25. He submits that though in response to the Show Cause Notice, the petitioner had sought to shift the liability on M/s Lloyd Insulations, however, M/s Lloyd Insulations by its letters dated 19.09.2018 and 15.05.2019, denied that the erection of the PEB structure was done as per their instructions or under their strict supervision. The Work Order dated 20.05.2014 placed by the petitioner on M/s Lloyd Insulations was also only for supply of the PEB structure and the work of supervision/erection was not within the scope of work awarded to them. He further submits that the petitioner having deleted M/s Lloyd Insulations from the array of parties, cannot now seek to shift the blame on M/s Lloyd Insulations.

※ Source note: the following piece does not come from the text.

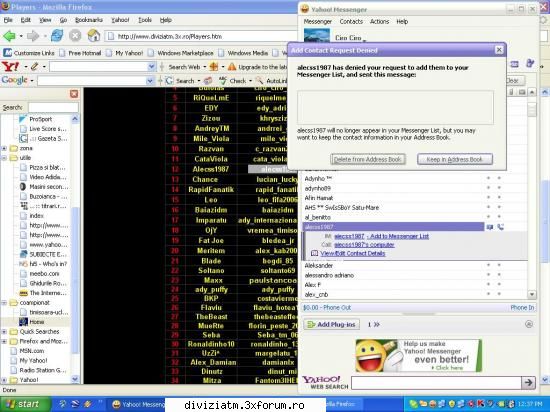Click the Yahoo Web Search input field
The height and width of the screenshot is (412, 550).
435,382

26. He further submits that the respondents complied with the Principles of Natural Justice by issuing a Show Cause Notice to the petitioner and granting him an opportunity to respond to the allegations
against it. Recommendations of the Technical Board of Officers, the CE (AF), Shillong Zone, and the ADG (NEI), were also duly considered. In this manner, the decision-making process was completely fair, transparent and not arbitrary.
27. The learned counsel for the respondents further submits that there is no violation of the Principles of Natural Justice as the petitioner never requested the respondents for grant of a personal hearing. He places reliance on the Judgment of the Supreme Court in Patel Engineering Limited vs. Union of India & Anr., (2012) 11 SCC 257, to submit that principles of natural justice do not mandate personal hearing been granted before passing the banning order.
28. He submits, that the petitioner cannot claim any parity with M/s Lloyd Insulations inasmuch as the Contract of the respondents was with the petitioner and not with M/s Lloyd Insulations.
29. He further submits, that as far as the recommendations dated 23.05.2019, 31.05.2019 and 04.06.2019 are concerned, the same were considered by the Competent Authority, however, no case for review was found and the decision to ban the petitioner for a period of two years was maintained. This was also informed to the petitioner vide letter dated 18.06.2020.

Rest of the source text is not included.